Her husband, Charles, the charismatic architect, has reaped hundreds of awards and honors during his distinguished career (it’s still going full-steam ahead). But finally it’s Harriet’s turn. And we hope she’s going to enjoy the kudos.
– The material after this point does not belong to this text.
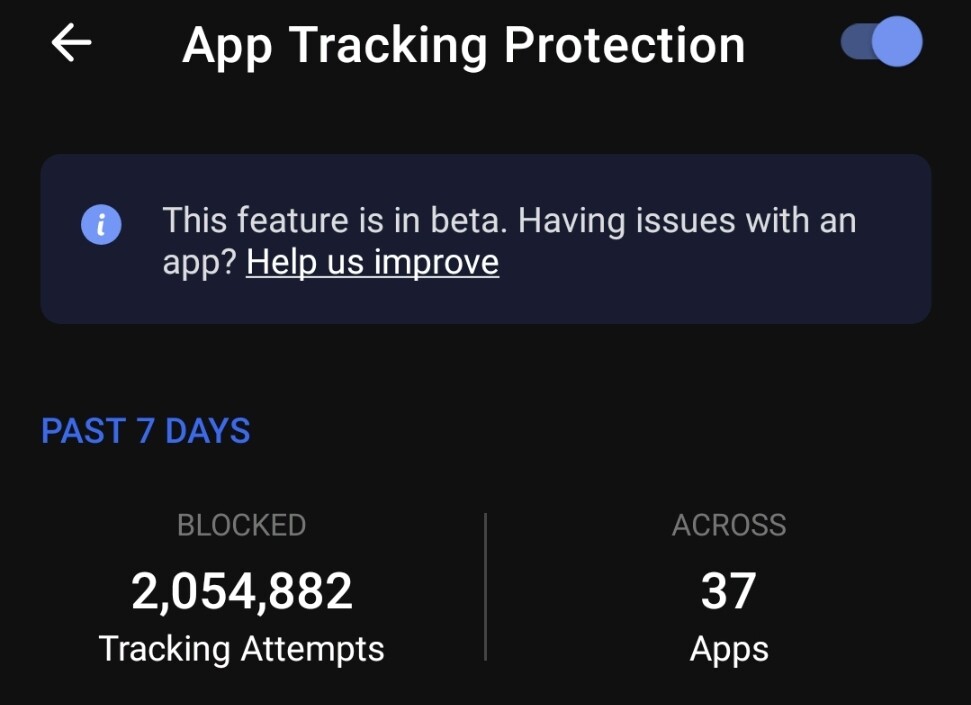The image size is (971, 705).
Task: Click the App Tracking Protection title
Action: tap(463, 45)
On Feb. 8 the board of directors of the Los Angeles Child Guidance Clinic will be celebrating Mrs. Luckman’s “three decades of devoted service” at a black-tie dinner in the new Century Plaza Hotel Tower. Harriet’s friends are planning the tribute dinner, and among their ranks are George Page, Dr. and Mrs. Franklin Murphy, Mrs. Maurice Machris, Mrs. Sinclair Jardine, Lucy and Herbert T. Boswell, Betty and Rodney Williams, Mrs. Edwin Pauley, Mayor and Mrs. Tom Bradley, the Cecil Browns, Mr. and Mrs. Howard Edgerton, the Elbert Hudsons, Merle Kingsley, Mr. and Mrs. Mark S. Louchheim, Mr. and Mrs. Walter Ralphs, Rodney Rood, Jean and Irving Stone, Mrs. Hideo H. Kodani, Mr. and Mrs. Victor Carter and the Joseph Sinays.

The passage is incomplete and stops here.